Annie L Mangum wrote an article on Wed Aug 16, 1961 for the Illinois Baptist magazine about the Walnut pews at Shiloh church:
High upon the top branch of a tree along the Wabash River hung some black walnuts. Along came a gust of wind and blew them all to the ground. Some of these walnuts chanced to sink in to the good moist earth where they grew for centuries. They belonged to 'Uncle Sam' until an enterprising young man from Butler County Ohio,. Jacob Hershey came to Lawrence County Il, saw their beauty and the potential worth and purchased the land. The government gave him a parchment paper deed to trees and the land on which they grew in 1839.

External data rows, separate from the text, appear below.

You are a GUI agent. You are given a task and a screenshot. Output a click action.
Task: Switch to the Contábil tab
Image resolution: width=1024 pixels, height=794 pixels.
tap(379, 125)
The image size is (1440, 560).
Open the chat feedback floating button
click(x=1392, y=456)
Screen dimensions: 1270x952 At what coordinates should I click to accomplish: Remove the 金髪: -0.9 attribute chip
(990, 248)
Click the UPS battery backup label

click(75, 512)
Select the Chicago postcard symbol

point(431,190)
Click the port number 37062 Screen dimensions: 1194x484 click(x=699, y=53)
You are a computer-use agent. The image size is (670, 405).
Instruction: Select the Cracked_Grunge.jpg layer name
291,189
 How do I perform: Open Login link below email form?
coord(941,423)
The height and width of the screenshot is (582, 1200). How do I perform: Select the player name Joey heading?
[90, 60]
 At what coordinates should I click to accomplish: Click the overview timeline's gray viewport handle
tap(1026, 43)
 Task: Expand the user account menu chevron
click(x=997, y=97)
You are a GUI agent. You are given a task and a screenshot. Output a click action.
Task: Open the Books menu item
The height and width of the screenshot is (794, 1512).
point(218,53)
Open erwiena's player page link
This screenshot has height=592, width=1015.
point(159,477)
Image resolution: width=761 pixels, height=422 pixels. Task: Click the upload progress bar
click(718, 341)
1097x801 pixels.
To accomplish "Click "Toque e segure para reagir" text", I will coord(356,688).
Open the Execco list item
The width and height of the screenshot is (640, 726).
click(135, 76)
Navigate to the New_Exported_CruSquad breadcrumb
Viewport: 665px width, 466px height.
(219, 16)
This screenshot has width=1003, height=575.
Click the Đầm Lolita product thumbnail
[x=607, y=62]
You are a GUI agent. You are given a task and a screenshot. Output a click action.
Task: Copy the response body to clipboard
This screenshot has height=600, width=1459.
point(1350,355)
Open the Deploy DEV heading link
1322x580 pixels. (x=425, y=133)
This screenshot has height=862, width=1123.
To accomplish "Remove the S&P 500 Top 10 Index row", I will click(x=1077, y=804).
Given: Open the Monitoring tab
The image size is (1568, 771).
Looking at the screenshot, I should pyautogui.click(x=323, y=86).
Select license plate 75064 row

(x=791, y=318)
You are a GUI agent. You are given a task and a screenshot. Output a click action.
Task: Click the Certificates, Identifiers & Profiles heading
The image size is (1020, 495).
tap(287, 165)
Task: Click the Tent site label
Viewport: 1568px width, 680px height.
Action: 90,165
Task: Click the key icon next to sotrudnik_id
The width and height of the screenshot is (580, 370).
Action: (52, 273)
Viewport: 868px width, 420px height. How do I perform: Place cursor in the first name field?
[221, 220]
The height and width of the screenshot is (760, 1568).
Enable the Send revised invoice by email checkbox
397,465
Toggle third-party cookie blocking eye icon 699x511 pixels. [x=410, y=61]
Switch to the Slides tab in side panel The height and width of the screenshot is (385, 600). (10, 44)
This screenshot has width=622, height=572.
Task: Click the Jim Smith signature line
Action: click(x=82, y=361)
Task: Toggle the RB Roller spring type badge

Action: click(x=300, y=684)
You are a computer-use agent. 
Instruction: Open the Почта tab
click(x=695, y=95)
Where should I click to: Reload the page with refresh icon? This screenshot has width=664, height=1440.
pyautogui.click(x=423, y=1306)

When the trees became two of three feet in diameter their owner decided they were right for cutting. In came the loggers with their cross-cut saws and felled them one by one. They were cut into logs 10-12 feet long and stashed in the edge of the Wabash River to season.. Because they were superior logs the owner did not want them to warp or buckle. They seasoned in their watery bed for more than a year. When the Baptists organized a new church in 1839 near Bridgeport the building had only puncheon seats. The timber farmer and his good wife were among the first members to join the church.
The man attended the business meetings of the church even though he had to ride 8 miles on horse- back. It was brought up at the business meeting that they needed new pews. The next morning the man went down to the river to look over his walnut logs. They were beautiful logs, all the same size and so smooth and faultless. He knew it would take all of them to seat the church but he had planned on using the money to buy another fertile 80 acres of land. After sleeping a restless night he said to his wife that the Lord had won. "He gets the logs." They are the best logs in Lawrence County and we can't give less than that.
The next meeting Jacob arrived early and announced he would donate the walnut logs. They were hauled to a sawmill where they were cut into boards, two feet wide planed by hand to perfect smoothness and made into pews. Used in the church for three generations, the pews finally began to show the effects of time. They served more than a hundred years until the church caught fire form an overheated stove and burned to the ground one winter day. The pews were saved and stored in a neighboring barn where they remained until the new church was finished. Once again they were used until the church became financially able to purchase new ones for the sanctuary. The 120-year old walnut pews were retired to the basement.
The writer of the article asked for two of them as a remembrance of her grandfather. A cabinet maker at St Francisville transformed them into a beautiful knee hole desk which graced the home of the old Deacon's descendants in 1961 when the article was written.